Your task is to copy every line of the entries that contains "Equipment".

§ **Excerpts from a dataset**:
********
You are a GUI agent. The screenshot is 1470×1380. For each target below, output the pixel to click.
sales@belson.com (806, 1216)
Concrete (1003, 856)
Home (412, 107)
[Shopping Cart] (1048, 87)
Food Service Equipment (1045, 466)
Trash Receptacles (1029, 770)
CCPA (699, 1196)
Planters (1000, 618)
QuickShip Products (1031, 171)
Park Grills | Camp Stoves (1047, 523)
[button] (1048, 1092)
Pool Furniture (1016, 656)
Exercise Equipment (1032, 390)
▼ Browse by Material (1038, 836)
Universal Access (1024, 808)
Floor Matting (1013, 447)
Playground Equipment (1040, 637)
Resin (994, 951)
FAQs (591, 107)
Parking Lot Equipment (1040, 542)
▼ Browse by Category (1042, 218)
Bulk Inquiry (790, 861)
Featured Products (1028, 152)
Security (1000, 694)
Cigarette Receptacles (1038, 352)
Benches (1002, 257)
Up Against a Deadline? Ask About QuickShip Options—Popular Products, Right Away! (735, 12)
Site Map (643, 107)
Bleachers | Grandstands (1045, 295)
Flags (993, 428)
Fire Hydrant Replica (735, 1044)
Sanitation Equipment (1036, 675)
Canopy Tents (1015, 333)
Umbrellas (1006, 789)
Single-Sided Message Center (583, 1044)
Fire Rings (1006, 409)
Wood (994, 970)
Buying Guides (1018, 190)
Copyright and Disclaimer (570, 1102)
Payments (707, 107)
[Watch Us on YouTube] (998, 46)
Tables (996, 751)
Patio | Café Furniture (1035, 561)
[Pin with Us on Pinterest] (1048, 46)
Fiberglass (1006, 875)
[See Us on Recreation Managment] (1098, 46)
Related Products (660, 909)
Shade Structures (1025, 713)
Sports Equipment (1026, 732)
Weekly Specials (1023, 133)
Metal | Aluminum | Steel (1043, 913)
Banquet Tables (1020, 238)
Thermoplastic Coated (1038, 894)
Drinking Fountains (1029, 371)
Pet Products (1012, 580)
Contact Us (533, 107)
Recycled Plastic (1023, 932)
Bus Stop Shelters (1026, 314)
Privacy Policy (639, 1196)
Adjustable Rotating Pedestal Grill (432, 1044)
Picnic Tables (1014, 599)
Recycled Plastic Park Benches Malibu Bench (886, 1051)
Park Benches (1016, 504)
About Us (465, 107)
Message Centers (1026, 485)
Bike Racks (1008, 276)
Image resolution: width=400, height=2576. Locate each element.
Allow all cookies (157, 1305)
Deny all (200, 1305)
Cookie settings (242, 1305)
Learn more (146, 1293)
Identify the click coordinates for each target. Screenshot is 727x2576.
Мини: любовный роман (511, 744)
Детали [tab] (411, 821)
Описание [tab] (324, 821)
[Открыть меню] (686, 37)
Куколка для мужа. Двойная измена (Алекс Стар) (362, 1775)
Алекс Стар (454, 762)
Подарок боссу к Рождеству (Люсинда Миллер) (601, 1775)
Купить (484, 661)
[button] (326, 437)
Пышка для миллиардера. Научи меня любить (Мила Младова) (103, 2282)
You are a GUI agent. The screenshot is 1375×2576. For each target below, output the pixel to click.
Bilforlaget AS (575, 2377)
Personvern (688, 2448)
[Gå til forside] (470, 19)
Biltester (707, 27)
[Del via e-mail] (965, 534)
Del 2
********
§ **Written response**:
Food Service Equipment (1045, 466)
Exercise Equipment (1032, 390)
Playground Equipment (1040, 637)
Parking Lot Equipment (1040, 542)
Sanitation Equipment (1036, 675)
Sports Equipment (1026, 732)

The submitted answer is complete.